The required answer is a copy of each line in the entries below that includes "will".

GIVEN RECORDS:
----

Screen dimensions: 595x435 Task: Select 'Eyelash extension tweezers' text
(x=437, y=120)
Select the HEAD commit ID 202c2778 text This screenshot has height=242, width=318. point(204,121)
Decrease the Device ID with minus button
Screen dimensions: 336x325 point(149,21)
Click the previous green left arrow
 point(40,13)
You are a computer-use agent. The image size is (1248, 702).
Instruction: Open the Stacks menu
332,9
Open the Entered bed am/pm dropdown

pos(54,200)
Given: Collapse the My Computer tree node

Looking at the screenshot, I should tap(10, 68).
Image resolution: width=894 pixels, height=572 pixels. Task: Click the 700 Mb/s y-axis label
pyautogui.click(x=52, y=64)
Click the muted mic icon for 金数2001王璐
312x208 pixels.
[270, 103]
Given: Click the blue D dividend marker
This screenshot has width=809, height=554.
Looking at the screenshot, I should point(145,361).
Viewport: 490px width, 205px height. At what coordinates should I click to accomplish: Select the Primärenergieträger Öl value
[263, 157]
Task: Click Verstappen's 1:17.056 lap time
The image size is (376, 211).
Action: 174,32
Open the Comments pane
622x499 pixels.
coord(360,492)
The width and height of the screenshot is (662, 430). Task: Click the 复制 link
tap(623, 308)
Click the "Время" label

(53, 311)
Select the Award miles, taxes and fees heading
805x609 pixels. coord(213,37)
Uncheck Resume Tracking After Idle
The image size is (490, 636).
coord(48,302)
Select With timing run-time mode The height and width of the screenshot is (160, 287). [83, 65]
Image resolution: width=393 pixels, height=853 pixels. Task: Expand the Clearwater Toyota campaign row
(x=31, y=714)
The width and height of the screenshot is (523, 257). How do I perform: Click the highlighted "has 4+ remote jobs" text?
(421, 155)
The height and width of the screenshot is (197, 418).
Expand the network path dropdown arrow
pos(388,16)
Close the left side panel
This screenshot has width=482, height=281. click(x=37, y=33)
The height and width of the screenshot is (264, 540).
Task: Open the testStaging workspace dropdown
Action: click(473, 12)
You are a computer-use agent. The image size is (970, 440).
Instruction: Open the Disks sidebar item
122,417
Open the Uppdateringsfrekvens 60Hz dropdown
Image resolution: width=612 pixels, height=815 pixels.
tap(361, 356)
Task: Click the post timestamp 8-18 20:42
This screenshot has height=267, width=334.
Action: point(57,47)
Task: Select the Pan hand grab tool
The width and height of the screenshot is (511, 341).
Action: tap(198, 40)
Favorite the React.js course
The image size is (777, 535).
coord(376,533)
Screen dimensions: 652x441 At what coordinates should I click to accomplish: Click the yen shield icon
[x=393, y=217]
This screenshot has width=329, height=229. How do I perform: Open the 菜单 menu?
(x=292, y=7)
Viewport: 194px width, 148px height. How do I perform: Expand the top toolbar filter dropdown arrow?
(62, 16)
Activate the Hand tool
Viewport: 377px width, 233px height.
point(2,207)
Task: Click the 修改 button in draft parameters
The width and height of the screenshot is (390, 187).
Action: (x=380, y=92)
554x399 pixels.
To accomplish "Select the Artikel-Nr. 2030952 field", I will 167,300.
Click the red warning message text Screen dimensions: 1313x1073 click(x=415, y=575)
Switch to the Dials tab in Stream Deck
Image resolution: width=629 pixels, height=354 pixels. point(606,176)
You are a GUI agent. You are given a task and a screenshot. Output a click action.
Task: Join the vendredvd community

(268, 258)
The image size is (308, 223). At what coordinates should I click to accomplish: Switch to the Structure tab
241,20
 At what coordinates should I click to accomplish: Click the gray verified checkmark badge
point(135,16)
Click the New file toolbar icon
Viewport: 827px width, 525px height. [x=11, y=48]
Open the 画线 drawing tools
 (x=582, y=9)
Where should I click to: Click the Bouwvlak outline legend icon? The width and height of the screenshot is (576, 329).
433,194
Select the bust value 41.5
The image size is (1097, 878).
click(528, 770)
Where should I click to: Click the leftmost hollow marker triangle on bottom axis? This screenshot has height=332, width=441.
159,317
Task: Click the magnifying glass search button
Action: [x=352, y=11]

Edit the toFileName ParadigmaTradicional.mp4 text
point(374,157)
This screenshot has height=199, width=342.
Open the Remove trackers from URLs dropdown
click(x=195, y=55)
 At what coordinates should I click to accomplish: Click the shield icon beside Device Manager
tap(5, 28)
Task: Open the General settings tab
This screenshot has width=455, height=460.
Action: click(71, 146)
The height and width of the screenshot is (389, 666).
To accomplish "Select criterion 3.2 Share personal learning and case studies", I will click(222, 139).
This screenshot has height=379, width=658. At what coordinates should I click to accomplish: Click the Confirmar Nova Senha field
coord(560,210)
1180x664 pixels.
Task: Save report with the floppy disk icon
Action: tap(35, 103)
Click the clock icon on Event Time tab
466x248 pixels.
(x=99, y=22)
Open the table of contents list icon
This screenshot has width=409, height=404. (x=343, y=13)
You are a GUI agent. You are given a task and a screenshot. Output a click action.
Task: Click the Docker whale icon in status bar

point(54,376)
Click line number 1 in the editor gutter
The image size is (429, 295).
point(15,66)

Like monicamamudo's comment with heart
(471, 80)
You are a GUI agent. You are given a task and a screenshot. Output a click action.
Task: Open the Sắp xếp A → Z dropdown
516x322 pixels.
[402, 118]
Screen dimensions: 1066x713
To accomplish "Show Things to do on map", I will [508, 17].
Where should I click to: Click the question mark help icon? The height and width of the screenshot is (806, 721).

----

ANSWER TO THIS EXERCISE:
To accomplish "Select the Artikel-Nr. 2030952 field", I will 167,300.
To accomplish "Select criterion 3.2 Share personal learning and case studies", I will click(222, 139).
To accomplish "Show Things to do on map", I will [508, 17].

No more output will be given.